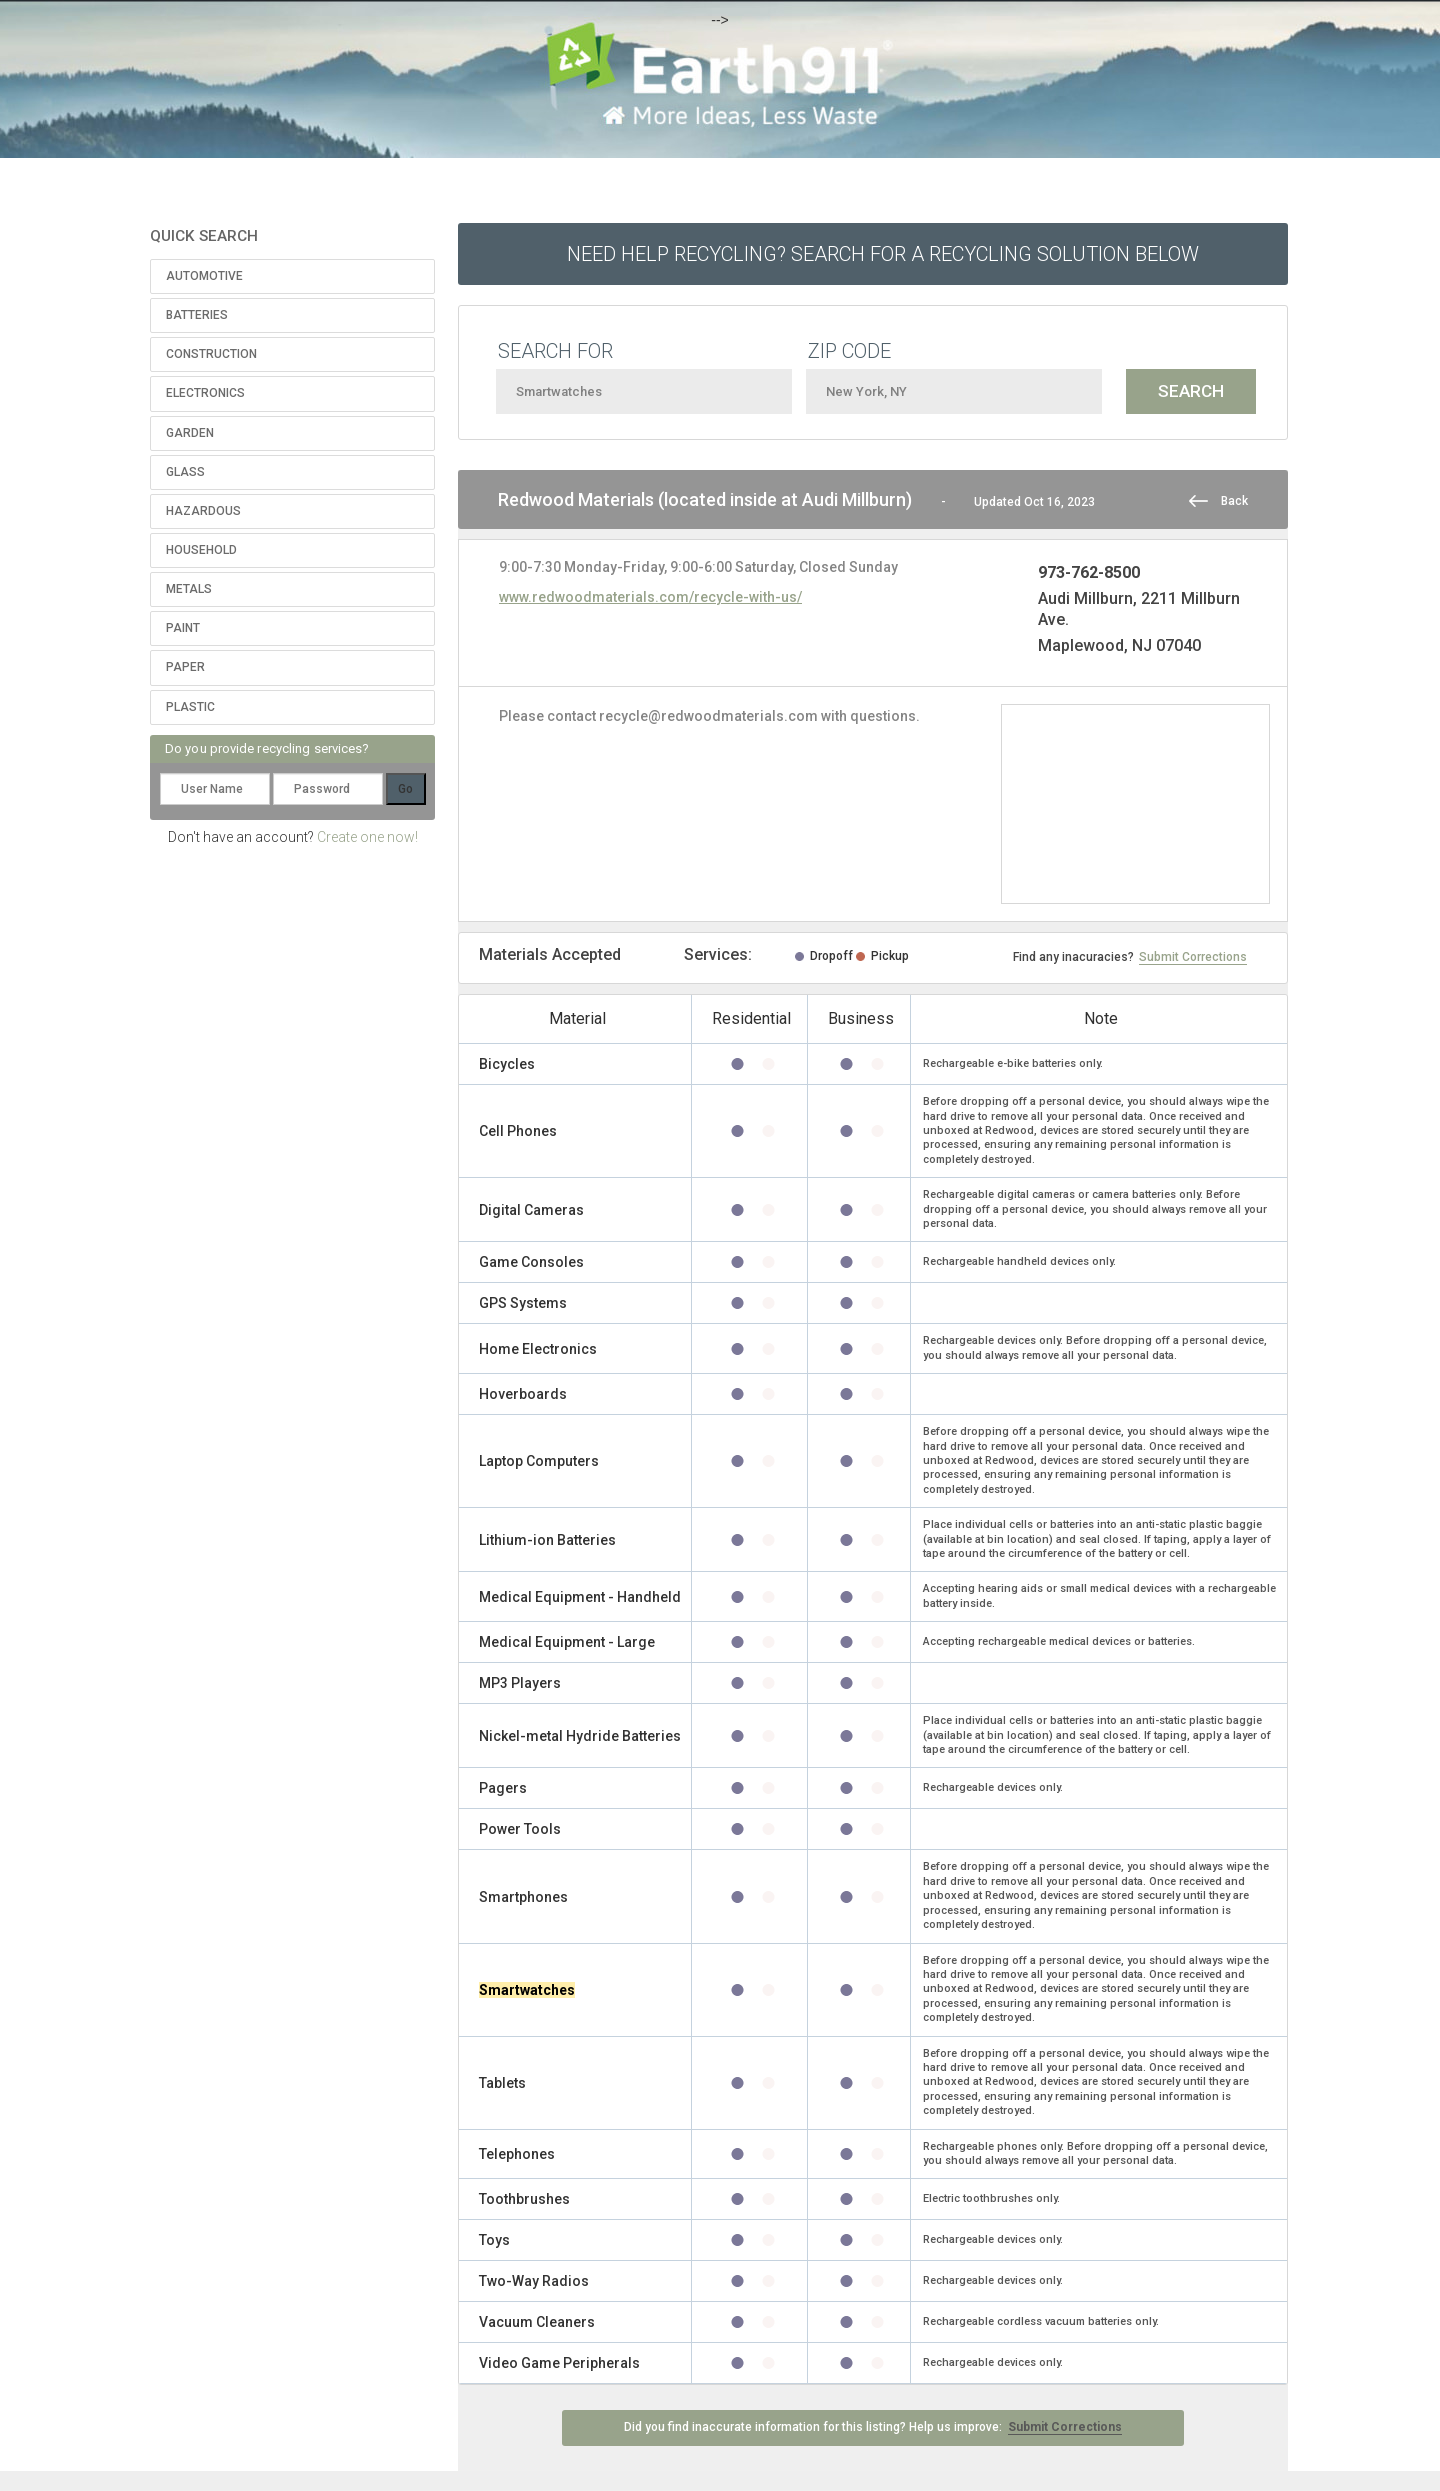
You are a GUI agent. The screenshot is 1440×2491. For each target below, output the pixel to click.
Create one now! (367, 837)
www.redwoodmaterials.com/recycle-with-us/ (650, 597)
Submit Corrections (1193, 957)
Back (1234, 501)
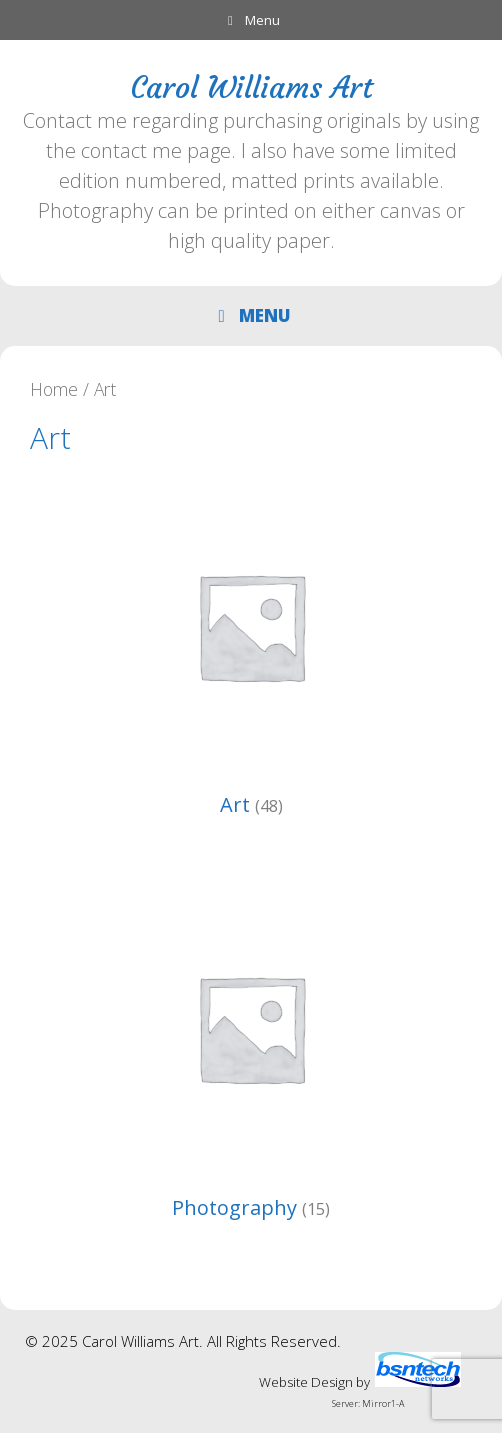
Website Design (306, 1382)
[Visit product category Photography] (251, 1054)
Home (54, 389)
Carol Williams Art (251, 87)
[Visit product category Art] (251, 652)
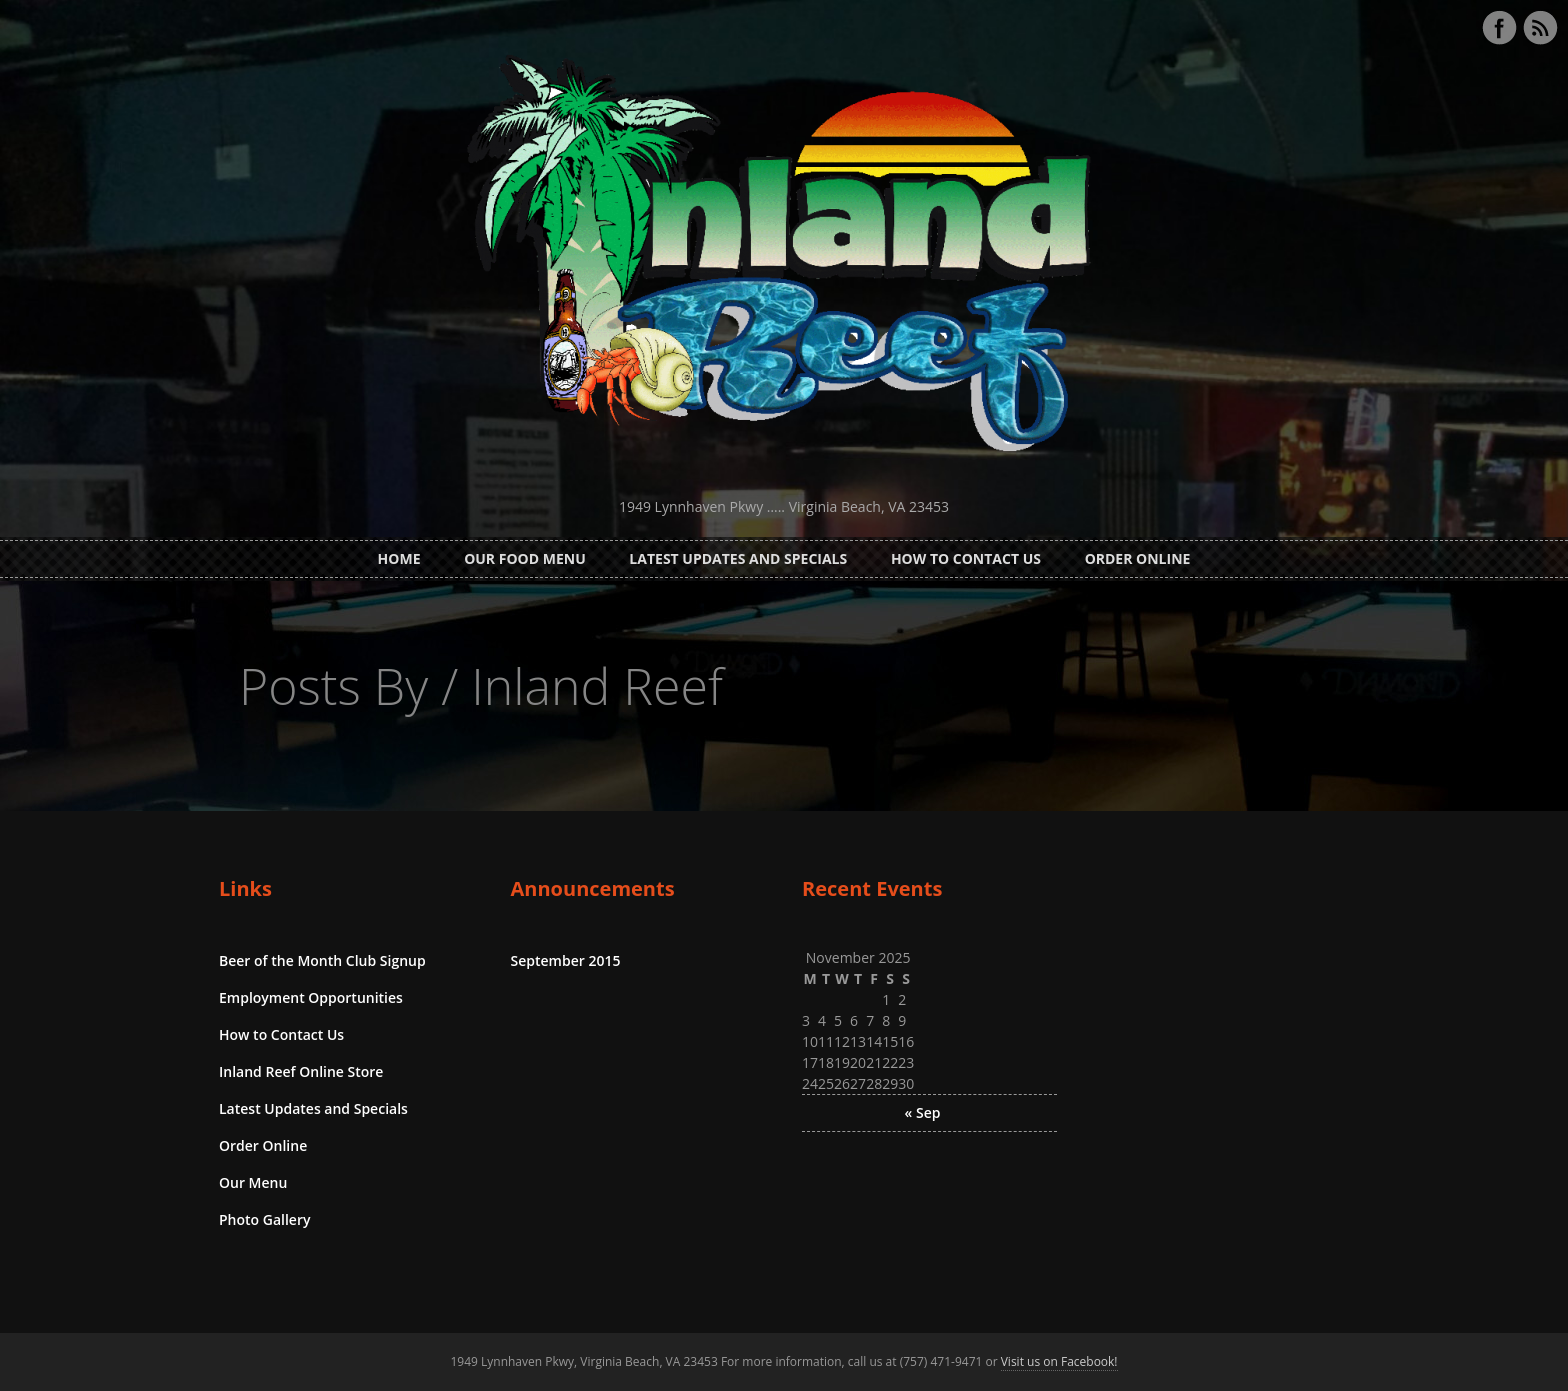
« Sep (923, 1112)
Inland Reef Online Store (301, 1071)
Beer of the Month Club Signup (322, 960)
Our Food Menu (525, 558)
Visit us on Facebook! (1059, 1361)
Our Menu (253, 1182)
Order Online (1138, 558)
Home (399, 558)
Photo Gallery (264, 1219)
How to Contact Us (966, 558)
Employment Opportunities (311, 997)
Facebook (1499, 28)
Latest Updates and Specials (738, 558)
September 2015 (566, 960)
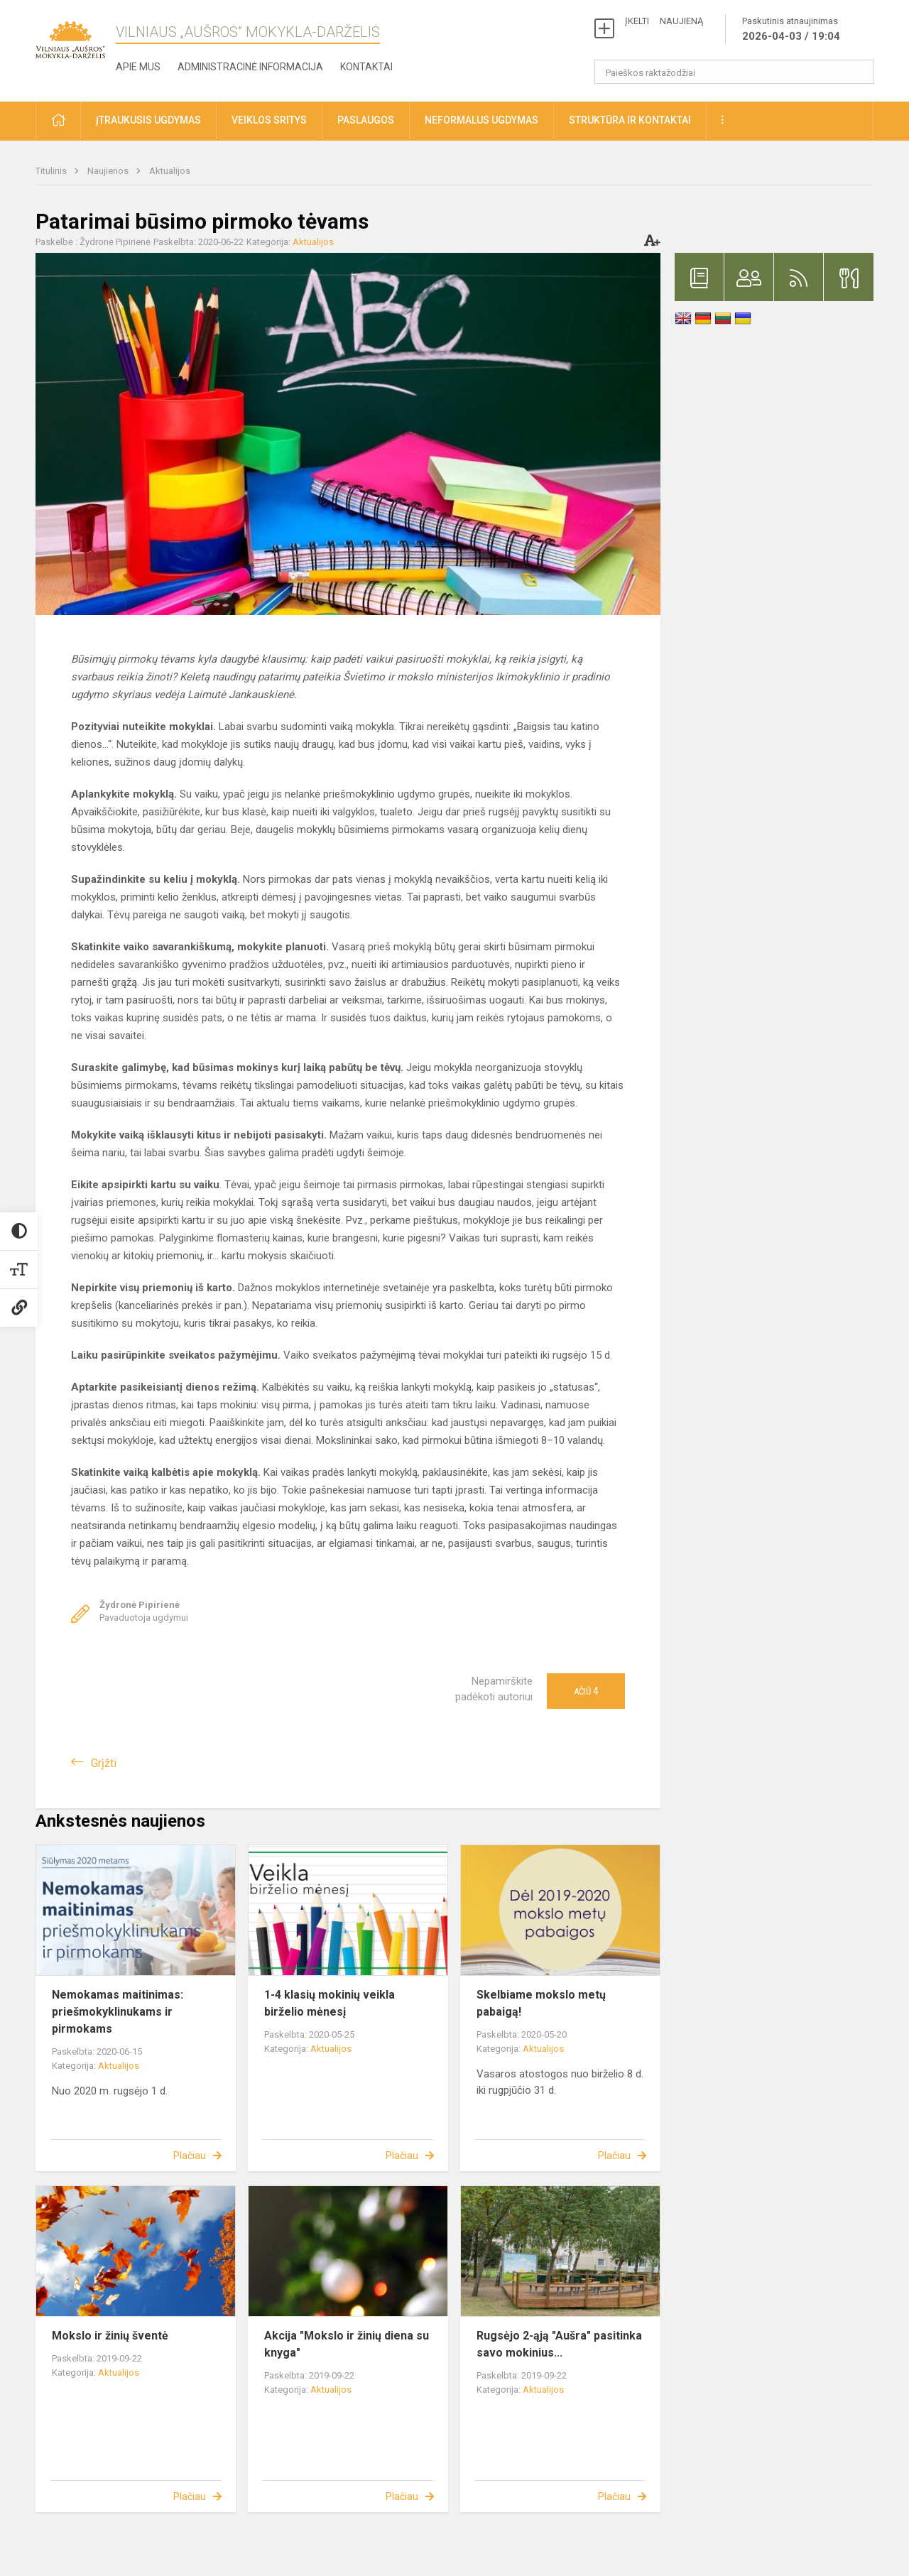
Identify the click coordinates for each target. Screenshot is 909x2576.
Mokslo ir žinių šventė (110, 2335)
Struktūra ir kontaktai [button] (630, 120)
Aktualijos (169, 170)
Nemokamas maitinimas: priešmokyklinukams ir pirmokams (117, 2012)
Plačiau (189, 2155)
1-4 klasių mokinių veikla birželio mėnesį (329, 2003)
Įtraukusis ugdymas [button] (148, 120)
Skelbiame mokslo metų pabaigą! (541, 2003)
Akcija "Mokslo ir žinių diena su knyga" (346, 2344)
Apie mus (138, 66)
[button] (58, 121)
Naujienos (109, 170)
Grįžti (103, 1763)
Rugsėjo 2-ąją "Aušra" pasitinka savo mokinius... (559, 2344)
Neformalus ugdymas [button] (481, 120)
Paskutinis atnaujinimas (791, 30)
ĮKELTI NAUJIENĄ (664, 21)
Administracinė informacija (250, 66)
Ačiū (586, 1691)
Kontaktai (366, 66)
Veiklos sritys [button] (269, 120)
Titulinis (52, 170)
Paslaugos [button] (365, 120)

(GIVEN REQUEST): Copy the listing from the line containing "Latest Updates and Specials (738, 558)" through the end, substituting "Image" for "Screenshot" and keeping everything else the same. Leave out the pictures.

(ANSWER TO THIS PROBLEM):
Latest Updates and Specials (738, 558)
September 2015 (566, 960)
Identify the click coordinates for each target. Image is 909x2576.
Mokslo ir žinių šventė (110, 2335)
Struktūra ir kontaktai [button] (630, 120)
Aktualijos (169, 170)
Nemokamas maitinimas: priešmokyklinukams ir pirmokams (117, 2012)
Plačiau (189, 2155)
1-4 klasių mokinių veikla birželio mėnesį (329, 2003)
Įtraukusis ugdymas [button] (148, 120)
Skelbiame mokslo metų pabaigą! (541, 2003)
Akcija "Mokslo ir žinių diena su knyga" (346, 2344)
Apie mus (138, 66)
[button] (58, 121)
Naujienos (109, 170)
Grįžti (103, 1763)
Rugsėjo 2-ąją "Aušra" pasitinka savo mokinius... (559, 2344)
Neformalus ugdymas [button] (481, 120)
Paskutinis atnaujinimas (791, 30)
ĮKELTI NAUJIENĄ (664, 21)
Administracinė informacija (250, 66)
Ačiū (586, 1691)
Kontaktai (366, 66)
Veiklos sritys [button] (269, 120)
Titulinis (52, 170)
Paslaugos [button] (365, 120)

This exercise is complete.